• [Work order]:
What should come back is the data below, word for word, minus any picture.

(Stored data entries)
======

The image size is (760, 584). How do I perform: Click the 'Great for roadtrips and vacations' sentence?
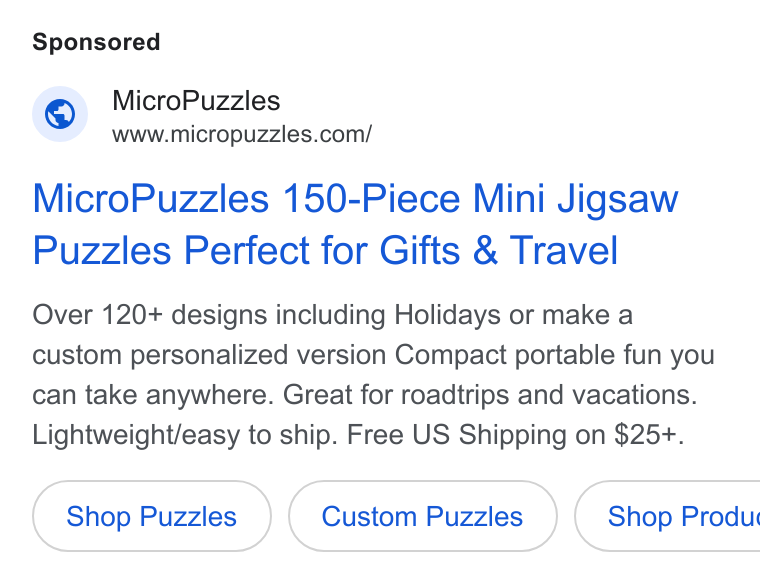[x=490, y=395]
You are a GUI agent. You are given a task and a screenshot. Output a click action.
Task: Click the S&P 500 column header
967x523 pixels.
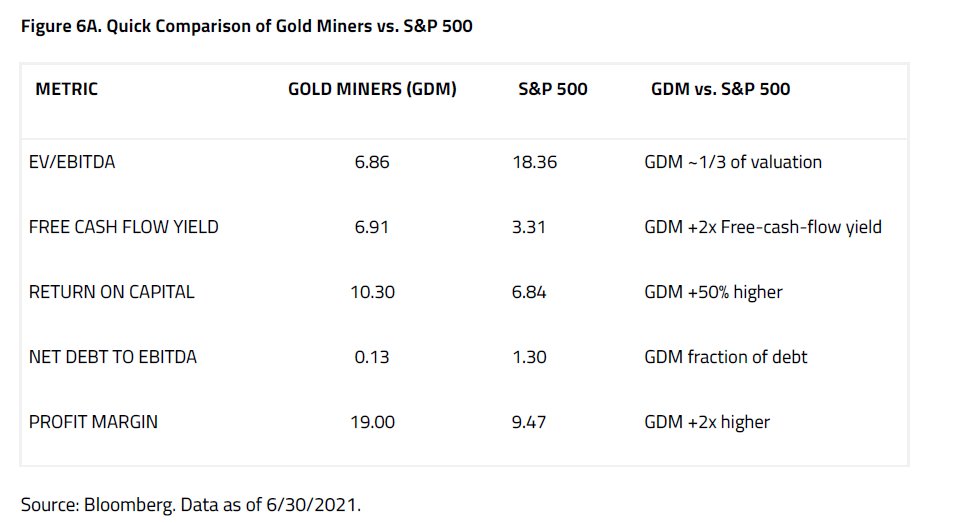553,89
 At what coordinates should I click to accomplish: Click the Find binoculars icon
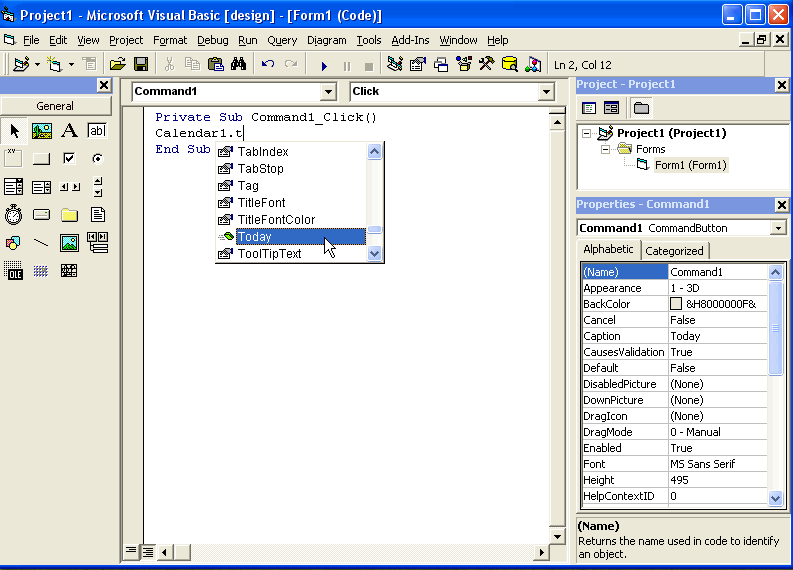tap(238, 64)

======

• [Answer box]:
The image size is (760, 584). How do I perform: Click the 'Great for roadtrips and vacations' sentence?
[x=490, y=395]
You are a GUI agent. You are given a task and a screenshot. Output a click action.
Task: Click the S&P 500 column header
967x523 pixels.
553,89
 At what coordinates should I click to accomplish: Click the Find binoculars icon
tap(238, 64)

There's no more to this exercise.